The researchers were able to conduct this comparison between American, European, and East Asian dogs thanks to a large data set of mitochondrial DNA sequenced from thousands of dogs. They were also able to compare their modern sequences with 19 ancient dog genomes taken from remains found in Bolivia, Peru, Mexico, and Alaska.

Mitochondrial DNA comes from structures in cells called mitochondria, which function like battery packs, supplying energy for the cell's activities. They are inherited only from an organism's mother.

It's easier to compare genomes between individuals using mitochondrial DNA than using DNA from a cell's nucleus, explained Boyko, a National Geographic grantee.

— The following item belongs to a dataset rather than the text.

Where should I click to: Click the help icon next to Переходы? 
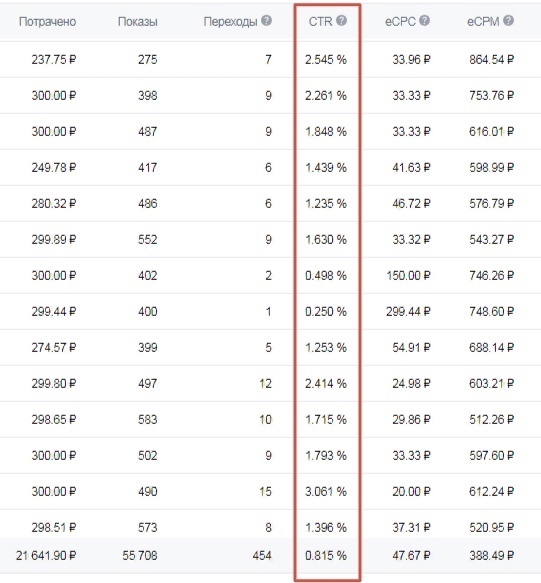click(266, 21)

Nuclear DNA comes from both the mother and the father, and the copies can swap pieces with each other in a process called recombination. This makes for an amazing variety of looks in the offspring, but creates enormous headaches for scientists trying to track down a population's origins.

"It gets complicated really quickly," Boyko said.

Buildup

The sheer scope of the canine genetic analysis is impressive, he said. Not only did the team look at breeds from the Old and New World, but they also looked at stray dogs in the Americas.

One hitch is the fact that the researchers were limited in the number of genetic markers they examined, Boyko said. The authors acknowledged as much in the paper, he added, and it shouldn't take anything away from the study.

Indeed, co-author Savolainen said he plans on looking at nuclear DNA in these dog populations to get a sense of how big the founding population might have been, and to pin down when their canine ancestors came over from East Asia.

The problem is that you need big data sets for the kinds of comparisons he wants to make, and there aren't many nuclear DNA data sets for dogs just lying around.

Researchers are working on building them, he said. "[But] I think it will be a couple of years before you can try this specifically on American dogs."